* Given task:
Copy the text lines of every entry below word for word, leaving out the pictures.

** START OF Task input **

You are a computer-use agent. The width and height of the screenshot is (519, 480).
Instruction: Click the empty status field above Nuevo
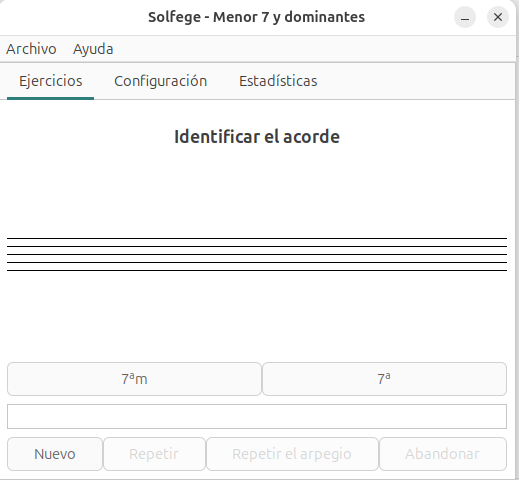257,417
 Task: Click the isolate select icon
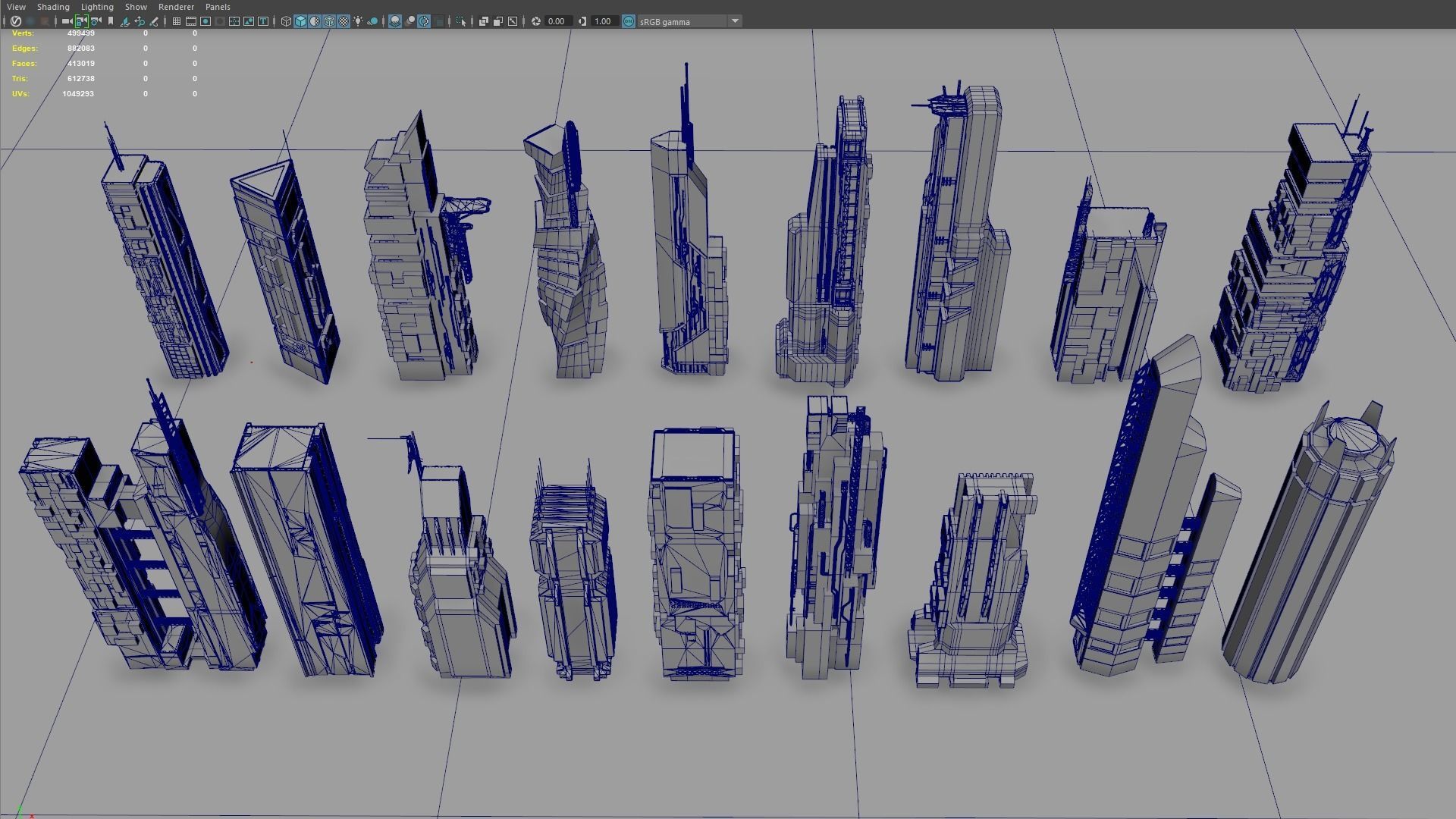click(x=460, y=21)
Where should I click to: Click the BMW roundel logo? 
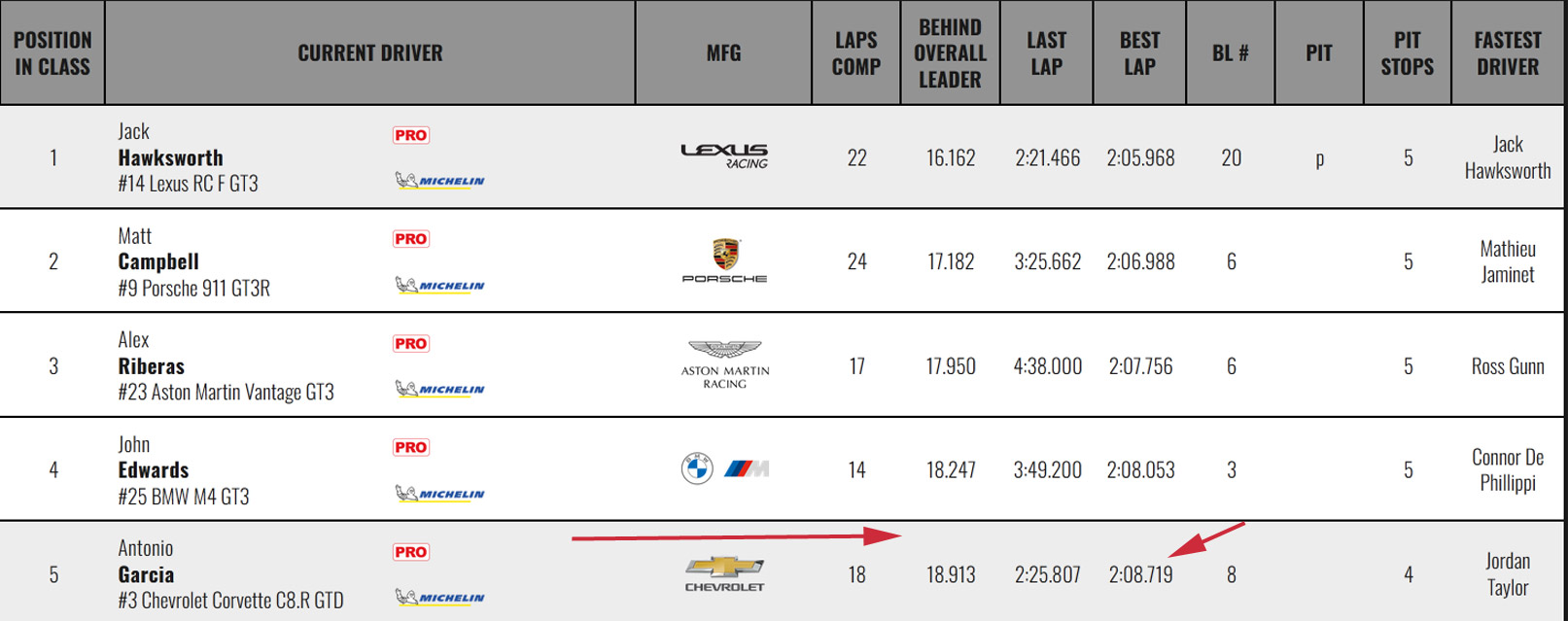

** END OF Task input **

* Task solution:
You are a computer-use agent. The width and height of the screenshot is (519, 480).
Instruction: Click the empty status field above Nuevo
257,417
 Task: Click the isolate select icon
click(x=460, y=21)
Where should I click to: Click the BMW roundel logo? 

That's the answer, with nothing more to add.